-- Task to complete --
Please output exactly the lines that run from the line with "EN (240, 6)" through the final line of the data, inclusive, and nothing more.
━━ Provided entries ━━
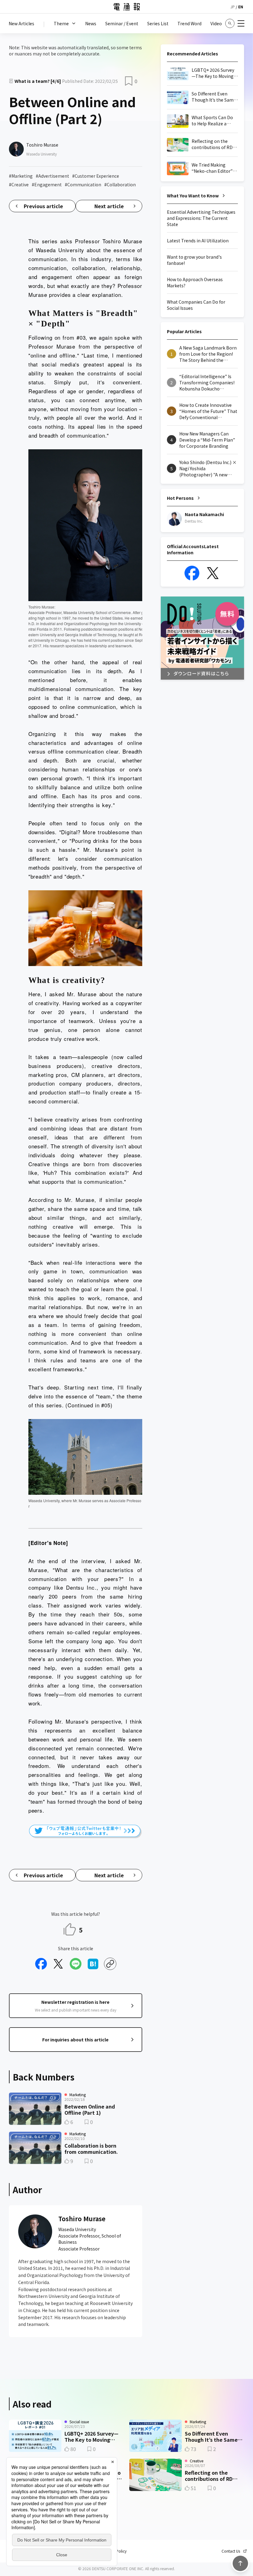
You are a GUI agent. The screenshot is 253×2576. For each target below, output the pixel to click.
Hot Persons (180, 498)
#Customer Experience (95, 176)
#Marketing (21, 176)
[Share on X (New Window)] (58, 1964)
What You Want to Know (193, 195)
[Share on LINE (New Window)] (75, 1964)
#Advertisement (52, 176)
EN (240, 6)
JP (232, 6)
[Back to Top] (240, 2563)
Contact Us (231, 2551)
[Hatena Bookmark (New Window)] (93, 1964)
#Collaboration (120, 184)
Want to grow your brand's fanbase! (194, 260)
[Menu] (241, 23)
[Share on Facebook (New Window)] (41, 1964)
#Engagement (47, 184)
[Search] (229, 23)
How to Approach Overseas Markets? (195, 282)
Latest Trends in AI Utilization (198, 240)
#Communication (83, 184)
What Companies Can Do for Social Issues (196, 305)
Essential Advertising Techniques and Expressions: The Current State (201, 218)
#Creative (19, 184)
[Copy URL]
━━━
-- Reply to the task --
EN (240, 6)
JP (232, 6)
[Back to Top] (240, 2563)
Contact Us (231, 2551)
[Hatena Bookmark (New Window)] (93, 1964)
#Collaboration (120, 184)
Want to grow your brand's fanbase! (194, 260)
[Menu] (241, 23)
[Share on Facebook (New Window)] (41, 1964)
#Engagement (47, 184)
[Search] (229, 23)
How to Approach Overseas Markets? (195, 282)
Latest Trends in AI Utilization (198, 240)
#Communication (83, 184)
What Companies Can Do for Social Issues (196, 305)
Essential Advertising Techniques and Expressions: The Current State (201, 218)
#Creative (19, 184)
[Copy URL]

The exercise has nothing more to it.